Jeffrey Stephen Wigand (; born December 17, 1942) is an American biochemist and whistleblower.

He is a former vice president of research and development at Brown & Williamson in Louisville, Kentucky, who worked on the development of reduced-harm cigarettes and in 1996 blew the whistle on tobacco tampering at the company. This was adapted for 1999 film The Insider, with Russell Crowe portraying Wigand.

He currently lectures around the world as an expert witness and consultant for various tobacco issues.

Early life, military service and education
Wigand was born in New York City and grew up in the Bronx and later Pleasant Valley, New York. After a brief time in the military (including a short assignment in Vietnam), he earned a Master's in Biochemistry and a PhD from the University at Buffalo in Biochemistry.

Career
Prior to working for Brown & Williamson, Wigand worked for several health care companies, including Pfizer and Johnson & Johnson. In addition, he was employed as General Manager and Marketing Director at Union Carbide in Japan, and as a senior vice president at Technicon Instruments.
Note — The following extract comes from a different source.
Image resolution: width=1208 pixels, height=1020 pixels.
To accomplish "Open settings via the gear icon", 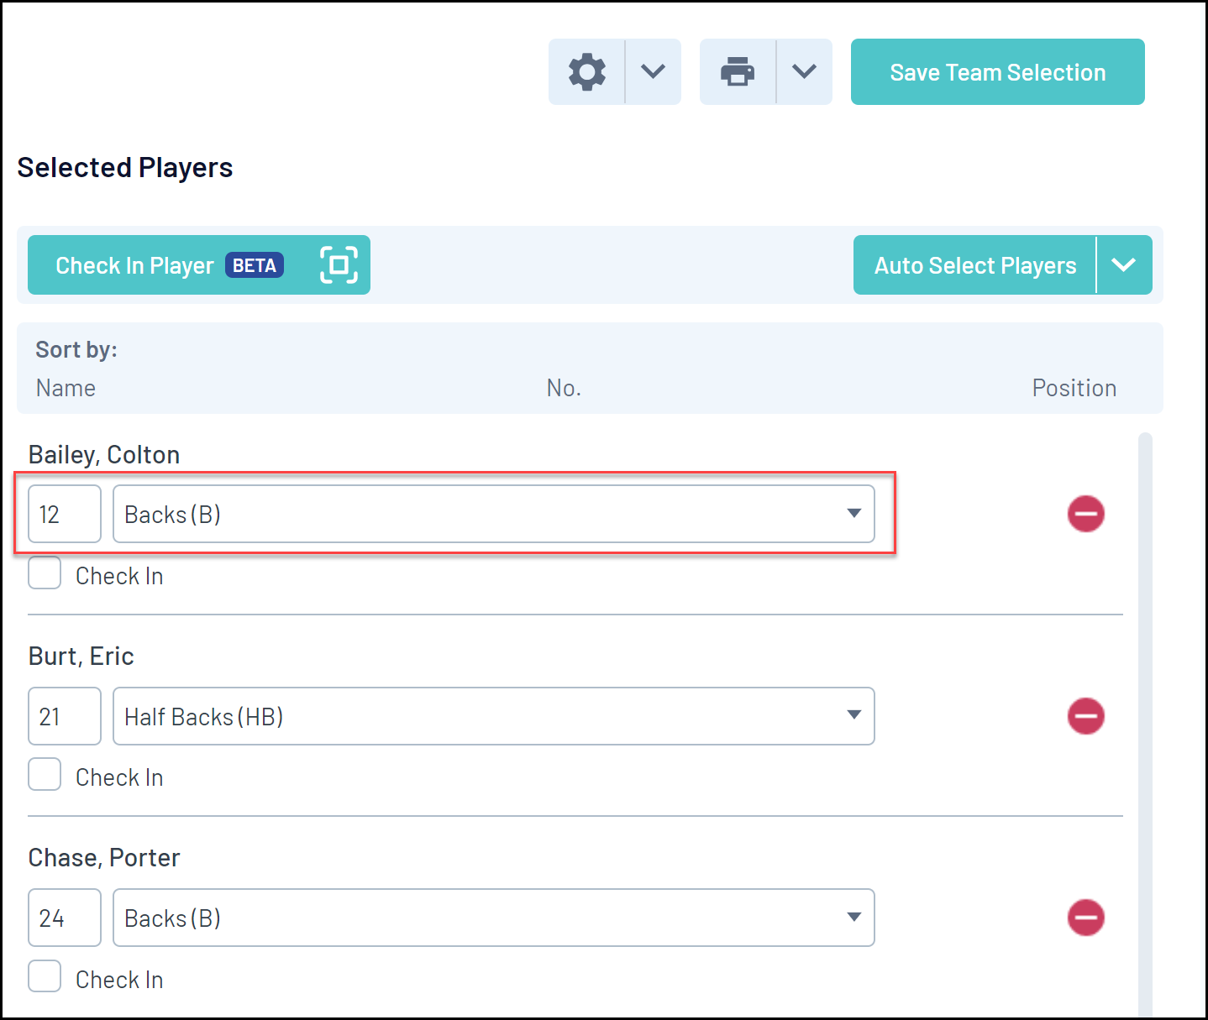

Tobacco industry whistleblowing 
Wigand became nationally known as a whistleblower on February 4, 1996, when he appeared on the CBS news program 60 Minutes. He stated that Brown & Williamson had intentionally manipulated its tobacco blend with chemicals such as ammonia to increase the effect of nicotine in cigarette smoke. According to Wigand, he was subsequently harassed and received anonymous death threats. 

Wigand had begun to work for Brown & Williamson in January 1989. He was fired on March 24, 1993. He says that he was fired as a whistleblower because he knew that high-ranking corporate executives knowingly approved the addition of additives to their cigarettes, that were known to be carcinogenic and/or addictive, such as coumarin. 

Brown & Williamson undertook a concerted effort to discredit Wigand, which included hiring the Investigative Group International to produce a 500-page dossier on Wigand, which was distributed to the media. The dossier backfired, as news outlets examined the claims in it, finding many claims of misconduct to be unsubstantiated or trivial.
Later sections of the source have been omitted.